# Secret Archive
Just read the README.

This Notebook is basically my thought process while making this.

**Day 1**

Now, first off. Compress first and then encrypt or vice versa?

Compression uses statistical probability to compress better. If a chunk of data keeps popping up here and there, compression will be better. In encryption, we avoid repeating of data since this can weaken the encrytion.

For example, we know that the letter 'e' is the most used letter in English. Then, if a chunk of data keeps reappearing in the encrypted data, it is likely to be the letter 'e'. Using this, we can nearly completely decrypt the encrypted data.

Essentially, encryption causes randomness of the data. Compression likes predictability. So, for best results, we compress first, and then encrypt.

All right. So we compress, then encrypt, and then add the file name and new encrypted file name to a registry. When we want to access this file, we grab the encrypted file name, decrypt, decompress, and then we have our original file back.
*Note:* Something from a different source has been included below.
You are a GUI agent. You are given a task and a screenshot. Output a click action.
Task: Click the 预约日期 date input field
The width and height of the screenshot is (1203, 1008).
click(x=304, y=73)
I just hope the compression is worth it. If we end up with a much larger encrypted and so-called compressed file at the end, there is no use of the compression. I'll have to figure out a way to ensure that the compression actually makes the file smaller and not bigger.

But, that is for later. I first need to build a working prototype.

So, which compression and encryption algorithms should I use?

Obviously, we need a lossless compression algorithm. If the result is a garbled mess, there is no point in this "archive". We also want the archive to work on any data. So, it must be a general purpose algorithm that runs fast, and is lossless. Also, I want the algorithm to be patent free. I want anyone to be able to use it.

So, we need to find a compression algorithm that need not give extreme compression rates, but needs to be fast. We don't want to wait hours for a super secret birthday party plan word document to compress.

For now, putting speed on top, gzip is probably the way to go. It's fast, it's got a good compression ratio in general cases, and needs a low amount of memory. Maybe later, I can add lzma or bzip2 to this?

The source I'm using for the compression algorithm choice is [this benchmark.](https://tukaani.org/lzma/benchmarks.html)

Now, encryption standard.

I'll just us PGP. It's a widely accepted standard.

Now, we need to worry about keys.

The keys will be generated using the email as user@computer, and the password will be the master password for the archive. I may move to per-file passwords later, but that'll be a lot of keys.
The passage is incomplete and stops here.